Possono essere soci di DMO, nel rispetto del diritto dell'Unione europea, le CCIAA, i consorzi di operatori turistici (di cui all'articolo 18 della legge regionale richiamata: consistenti in aggregazioni composte da imprese turistiche in misura prevalente e da altri soggetti privati che perseguono finalità di interesse culturale e turistico), altri soggetti pubblici e privati interessati alla promozione e allo sviluppo del turismo in Piemonte (art. 7).

Sulla base delle richiamate disposizioni legislative regionali, è stata costituita, a norma dell'articolo 2615-ter del codice civile, la società consortile a responsabilità limitata senza scopo di lucro denominata "Destination Management Organization Turismo Piemonte s.c.r.l." (siglabile "DMO Piemonte S.c.r.l.").

Lo statuto della Società prevede, anzitutto, che la stessa, nello svolgimento della propria attività, non distribuisce utili né quote di patrimonio, ai sensi della vigente normativa e non persegue scopo di lucro.

La società consortile si propone, nel rispetto dei principi dell'Unione europea, nazionali e regionali in materia di in house, di costituire un'organizzazione comune per la produzione e la fornitura di servizi di interesse generale nell'ambito strategico della valorizzazione delle risorse turistiche e dei prodotti agroalimentari del territorio regionale anche in connessione con gli aspetti culturali, paesistici, ambientali, artigianali, agricoli e fieristici e a supporto di tutti i soggetti coinvolti nel settore, sia pubblici che privati (art. 3 Statuto). La società persegue tali finalità svolgendo attività in via prevalente nei confronti e nell'interesse dei soci (art. 3, co. 4, Statuto). In ogni caso, oltre l’80% (ottanta per cento) del fatturato di DMO deve essere ricavato dallo svolgimento dei compiti ad essa affidati dalla Regione Piemonte o dagli altri enti pubblici soci, previa verifica di congruità ai sensi dell'art. 192, II comma, del decreto legislativo n.18 aprile 2016, n. 50; la rimanente quota di fatturato potrà essere realizzata con altri soggetti, ma solo a condizione che la stessa consenta di conseguire economie di scala o altri recuperi di efficienza sul complesso dell'attività principale della società (art. 3, co. 8, Statuto).

Il capitale sociale (pari ad euro 200.000,00) è diviso in quote di partecipazione ai sensi di legge; le partecipazioni dei soci al capitale sono determinate in misura proporzionale ai rispettivi conferimenti ed il voto di ogni socio vale in misura proporzionale alla sua partecipazione (art. 5 Statuto).

Possono essere soci di DMO, oltre alla Regione Piemonte, gli enti pubblici, territoriali e non, gli organismi di diritto pubblico e le società a controllo pubblico direttamente o indirettamente interessate allo sviluppo del settore turistico e agroalimentare del Piemonte (art. 6, co. 1, Statuto). Possono partecipare alla società anche soggetti giuridici privati che operino con continuità, anche se non esclusivamente, nel settore del turismo e agroalimentare nell'ambito territoriale della Regione Piemonte e che abbiano acquisito le quote a seguito di procedura a evidenza pubblica (art. 6, co. 2, Statuto). In ogni caso deve essere garantita la presenza maggioritaria dei soggetti pubblici (art. 6, co. 3, Statuto) e, comunque, la partecipazione di soci privati è consentita entro il limite complessivo di un terzo del capitale sociale, senza riconoscimento di alcun potere di veto o influenza determinante sulla società (art. 7, co. 1, Statuto).
**********
▶ **ESERCIZIO ASSEGNATO A**:
Secondo il brano sulla DMO Piemonte, a quanto ammonta il capitale sociale della società?
▶ **ESERCIZIO ASSEGNATO B**:
Riporta dal brano sulla DMO Piemonte il passo che comincia con "Possono essere soci di DMO, nel" e prosegue fino a "Piemonte (art. 7).".

▶ **DATI FORNITI**:
**********
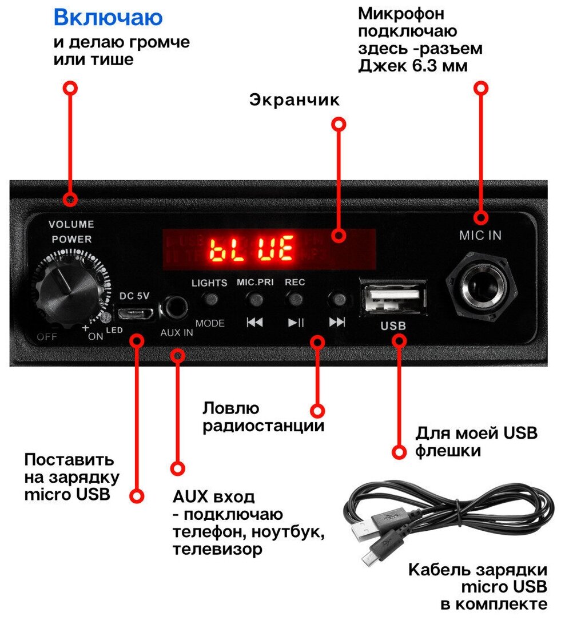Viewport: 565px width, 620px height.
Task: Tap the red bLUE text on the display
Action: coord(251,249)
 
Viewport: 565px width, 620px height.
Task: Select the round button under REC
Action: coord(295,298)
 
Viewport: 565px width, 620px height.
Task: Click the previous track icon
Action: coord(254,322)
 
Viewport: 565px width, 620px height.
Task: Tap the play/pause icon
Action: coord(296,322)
**********
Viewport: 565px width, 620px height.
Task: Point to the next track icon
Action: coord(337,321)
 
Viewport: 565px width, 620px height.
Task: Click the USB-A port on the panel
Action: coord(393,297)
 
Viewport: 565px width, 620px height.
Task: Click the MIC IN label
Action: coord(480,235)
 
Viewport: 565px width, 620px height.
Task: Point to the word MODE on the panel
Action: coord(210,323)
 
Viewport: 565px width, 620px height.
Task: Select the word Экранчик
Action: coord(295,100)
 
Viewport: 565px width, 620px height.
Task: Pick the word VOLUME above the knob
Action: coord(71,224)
**********
▶ **RISULTATO A**:
Euro 200.000,00.

▶ **RISULTATO B**:
Possono essere soci di DMO, nel rispetto del diritto dell'Unione europea, le CCIAA, i consorzi di operatori turistici (di cui all'articolo 18 della legge regionale richiamata: consistenti in aggregazioni composte da imprese turistiche in misura prevalente e da altri soggetti privati che perseguono finalità di interesse culturale e turistico), altri soggetti pubblici e privati interessati alla promozione e allo sviluppo del turismo in Piemonte (art. 7).